(Records from a data source)
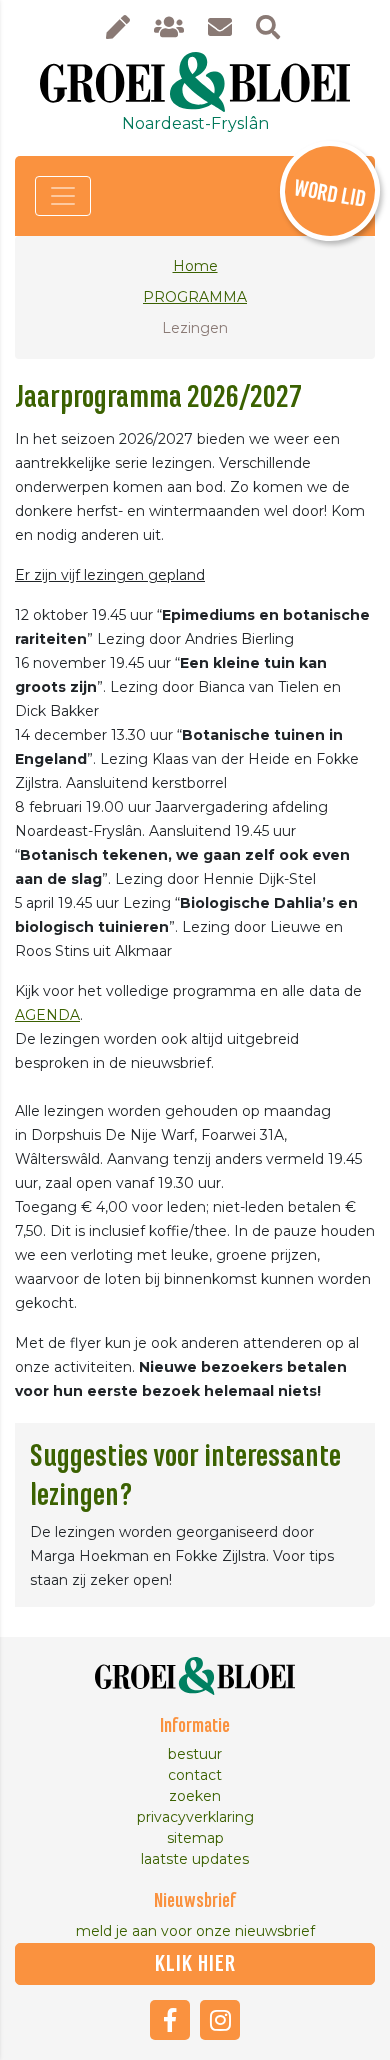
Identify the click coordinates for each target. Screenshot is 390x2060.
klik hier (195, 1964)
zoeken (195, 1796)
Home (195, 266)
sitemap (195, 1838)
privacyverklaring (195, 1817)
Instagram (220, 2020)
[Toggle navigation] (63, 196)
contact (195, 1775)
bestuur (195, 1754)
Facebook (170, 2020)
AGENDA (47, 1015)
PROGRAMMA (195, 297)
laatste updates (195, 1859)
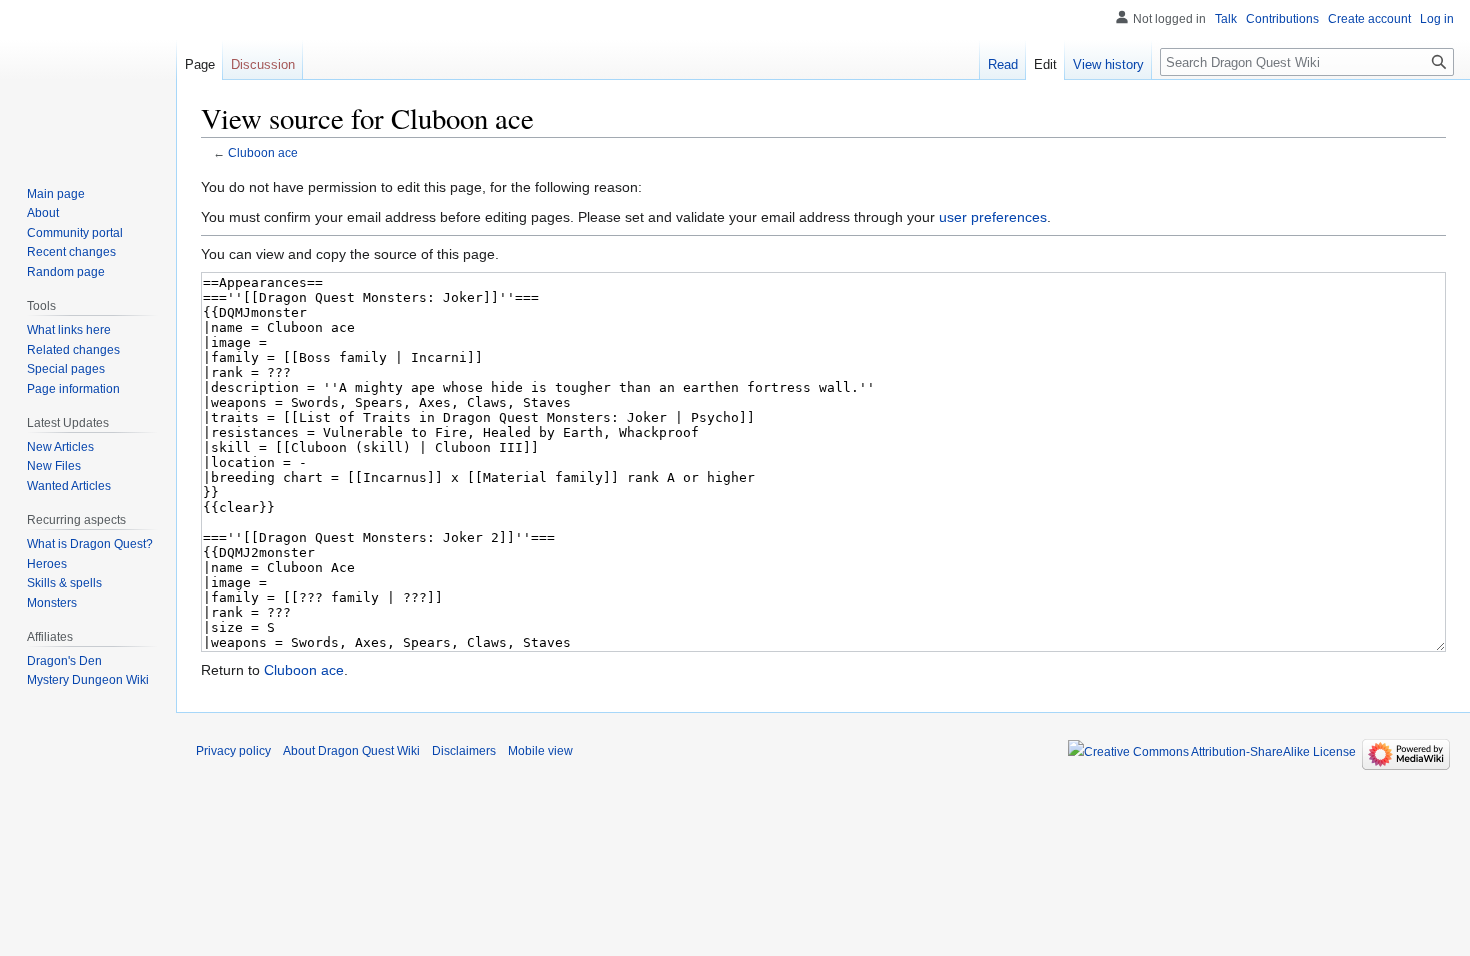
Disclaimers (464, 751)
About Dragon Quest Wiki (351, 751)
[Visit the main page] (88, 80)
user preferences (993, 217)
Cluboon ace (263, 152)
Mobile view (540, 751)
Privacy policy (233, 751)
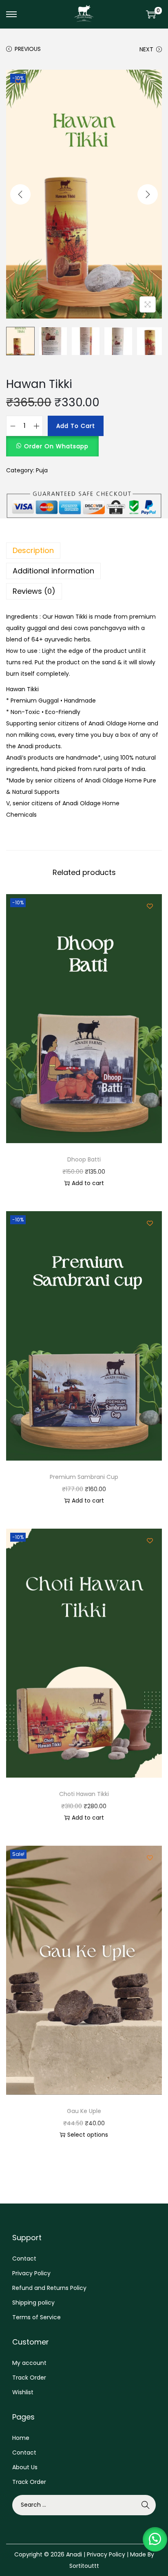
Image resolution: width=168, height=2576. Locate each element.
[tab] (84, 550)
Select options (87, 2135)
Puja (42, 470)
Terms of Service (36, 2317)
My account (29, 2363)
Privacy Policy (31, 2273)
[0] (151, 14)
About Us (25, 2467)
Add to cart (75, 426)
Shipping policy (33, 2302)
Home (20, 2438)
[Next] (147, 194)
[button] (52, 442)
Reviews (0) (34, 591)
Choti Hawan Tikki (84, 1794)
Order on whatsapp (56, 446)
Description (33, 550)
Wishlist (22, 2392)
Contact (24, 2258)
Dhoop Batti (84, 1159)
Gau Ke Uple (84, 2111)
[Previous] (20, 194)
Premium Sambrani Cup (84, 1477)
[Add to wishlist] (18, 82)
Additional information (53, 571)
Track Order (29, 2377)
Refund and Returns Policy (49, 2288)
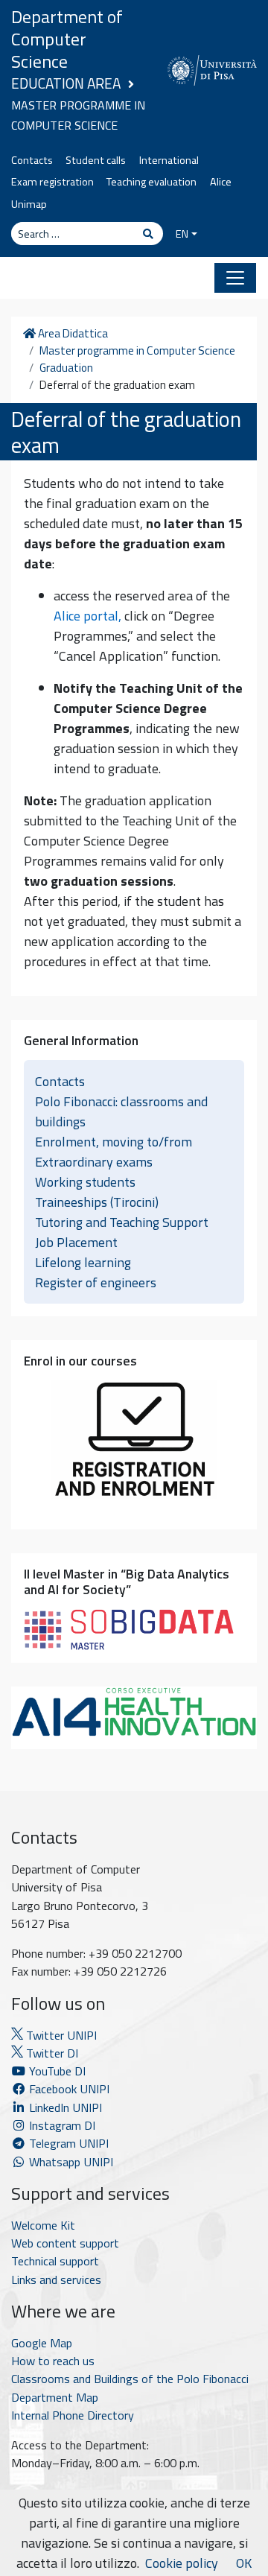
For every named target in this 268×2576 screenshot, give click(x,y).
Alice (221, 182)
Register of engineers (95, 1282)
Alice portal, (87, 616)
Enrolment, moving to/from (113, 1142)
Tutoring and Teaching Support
---
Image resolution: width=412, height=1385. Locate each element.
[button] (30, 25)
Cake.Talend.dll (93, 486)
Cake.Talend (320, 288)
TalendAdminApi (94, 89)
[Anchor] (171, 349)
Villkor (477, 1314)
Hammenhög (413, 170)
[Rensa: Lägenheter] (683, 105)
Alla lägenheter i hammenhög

• _Your assignment_
Return exactly the lines above, from the one with "[Next] (147, 194)" up to and including the one with "Tutoring and Teaching Support", and include no pictures.

• _Solution to the problem_
[Next] (147, 194)
[button] (52, 442)
Reviews (0) (34, 591)
Choti Hawan Tikki (84, 1794)
Order on whatsapp (56, 446)
Description (33, 550)
Wishlist (22, 2392)
Contact (24, 2258)
Dhoop Batti (84, 1159)
Gau Ke Uple (84, 2111)
[Previous] (20, 194)
Premium Sambrani Cup (84, 1477)
[Add to wishlist] (18, 82)
Additional information (53, 571)
Track Order (29, 2377)
Refund and Returns Policy (49, 2288)
For every named target in this 268×2576 screenshot, give click(x,y).
Alice (221, 182)
Register of engineers (95, 1282)
Alice portal, (87, 616)
Enrolment, moving to/from (113, 1142)
Tutoring and Teaching Support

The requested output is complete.